Mathematics is a most exact science and its conclusions are capable of absolute proofs. - C.P. STEINMETZ

7.1 Introduction

In earlier classes, we have learnt how to find the squares and cubes of binomials like $a+b$ and $a-b$. Using them, we could evaluate the numerical values of numbers like $(98)^{2}=(100-2)^{2},(999)^{3}=(1000-1)^{3}$, etc. However, for higher powers like $(98)^{5},(101)^{6}$, etc., the calculations become difficult by using repeated multiplication. This difficulty was overcome by a theorem known as binomial theorem. It gives an easier way to expand $(a+b)^{n}$, where $n$ is an integer or a rational number. In this Chapter, we study binomial theorem for positive integral indices only.

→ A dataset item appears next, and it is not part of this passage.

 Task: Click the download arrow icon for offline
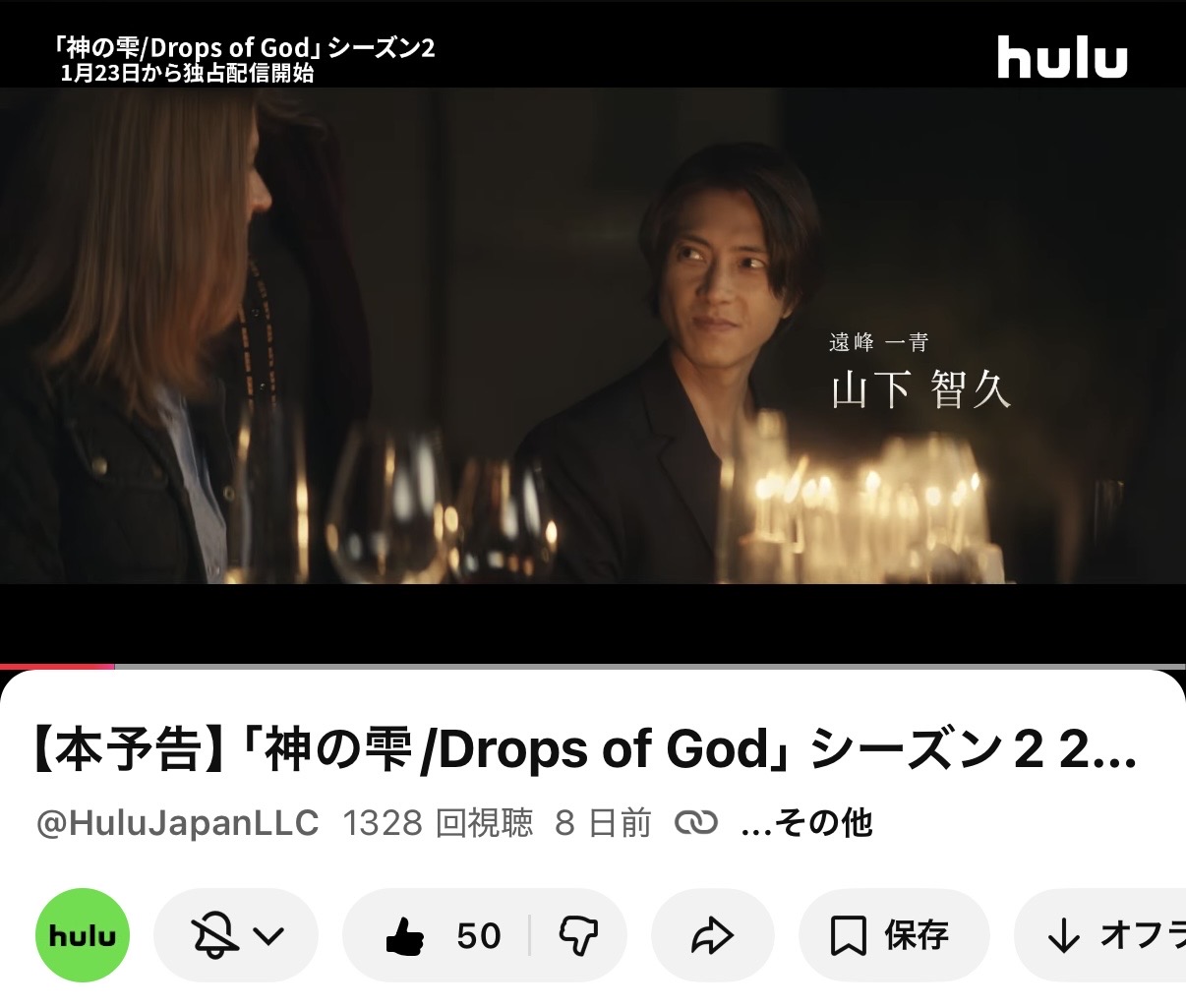pos(1063,935)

7.2 Binomial Theorem for Positive Integral Indices

Let us have a look at the following identities done earlier:

$ \begin{aligned} & (a+b)^{0}=1 \quad a+b \neq 0 \\ & (a+b)^{1}=a+b \quad(a+b)^{2}=a^{2}+2 a b+b^{2} \\ & (a+b)^{3}=a^{3}+3 a^{2} b+3 a b^{2}+b^{3} \\ & (a+b)^{4}=(a+b)^{3}(a+b)=a^{4}+4 a^{3} b+6 a^{2} b^{2}+4 a b^{3}+b^{4} \end{aligned} $

In these expansions, we observe that

(i) The total number of terms in the expansion is one more than the index. For example, in the expansion of $(a+b)^{2}$, number of terms is 3 whereas the index of $(a+b)^{2}$ is 2 .

(ii) Powers of the first quantity ’ $a$ ’ go on decreasing by 1 whereas the powers of the second quantity ’ $b$ ’ increase by 1 , in the successive terms.

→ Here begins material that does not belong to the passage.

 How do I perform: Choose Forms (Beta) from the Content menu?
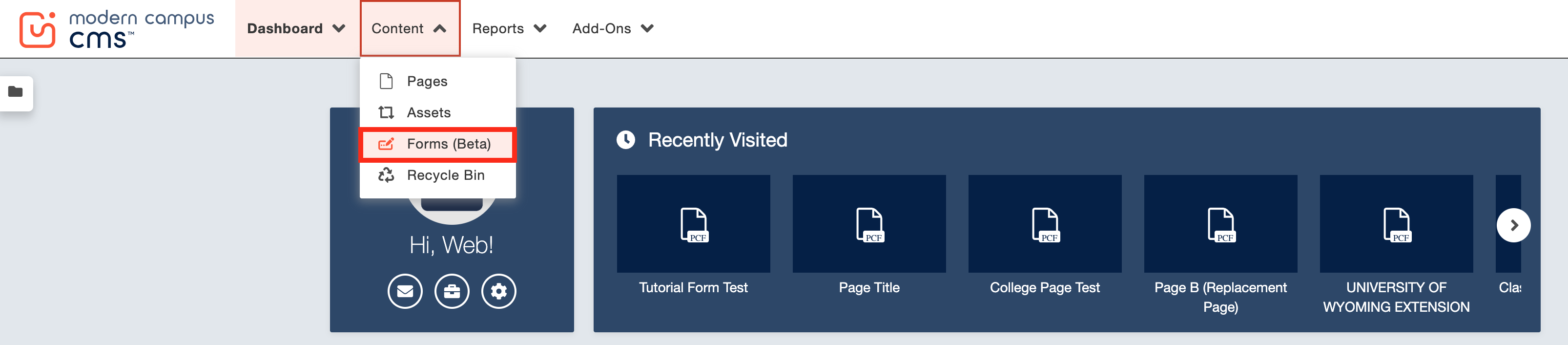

(iii) In each term of the expansion, the sum of the indices of $a$ and $b$ is the same and is equal to the index of $a+b$.

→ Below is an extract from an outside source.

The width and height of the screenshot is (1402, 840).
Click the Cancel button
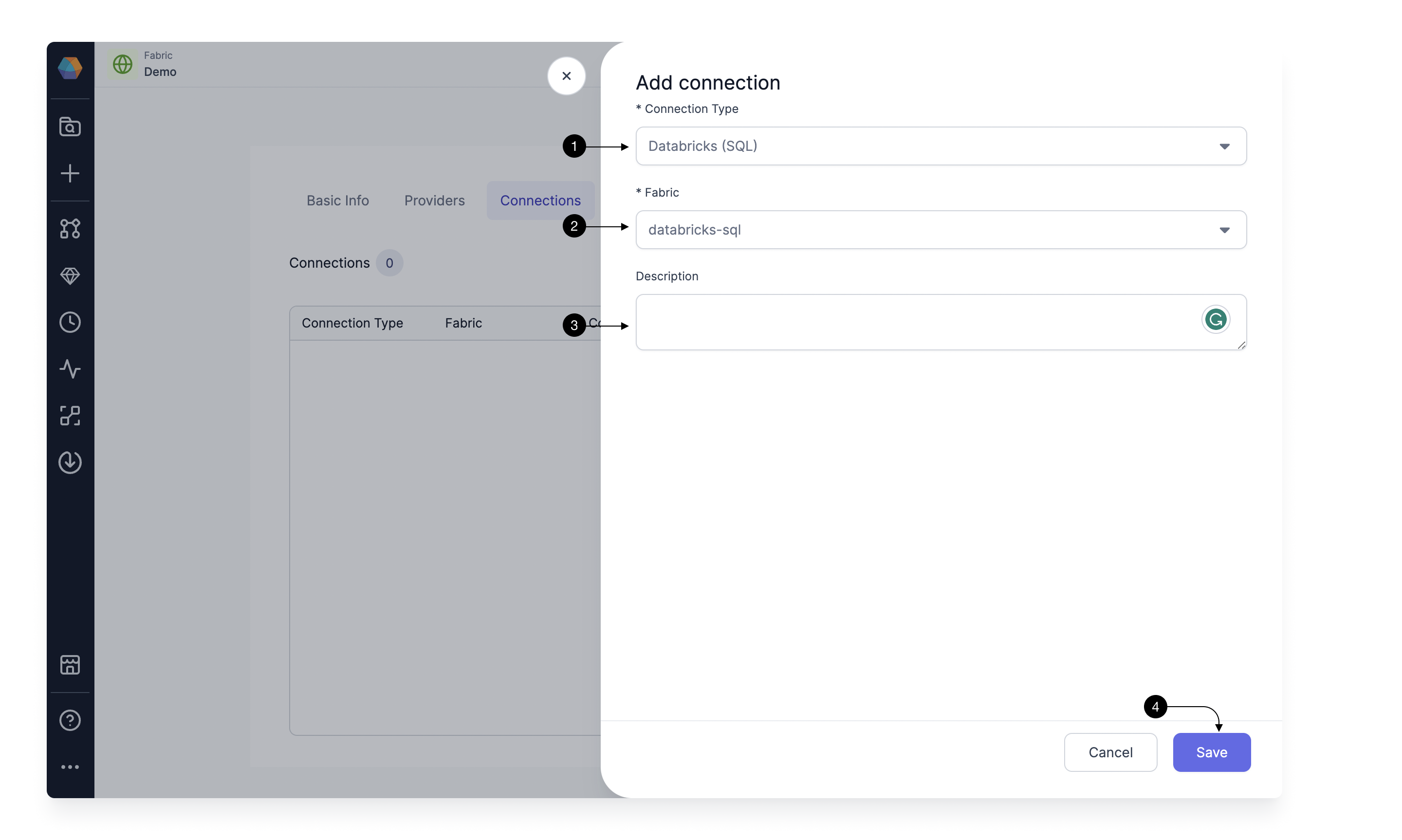point(1110,752)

We now arrange the coefficients in these expansions as follows (Fig 7.1):

Do we observe any pattern in this table that will help us to write the next row? Yes we do. It can be seen that the addition of 1’s in the row for index 1 gives rise to 2 in the row for index 2. The addition of 1,2 and 2, 1 in the row for index 2, gives rise to 3 and 3 in the row for index 3 and so on. Also, 1 is present at the beginning and at the end of each row. This can be continued till any index of our interest.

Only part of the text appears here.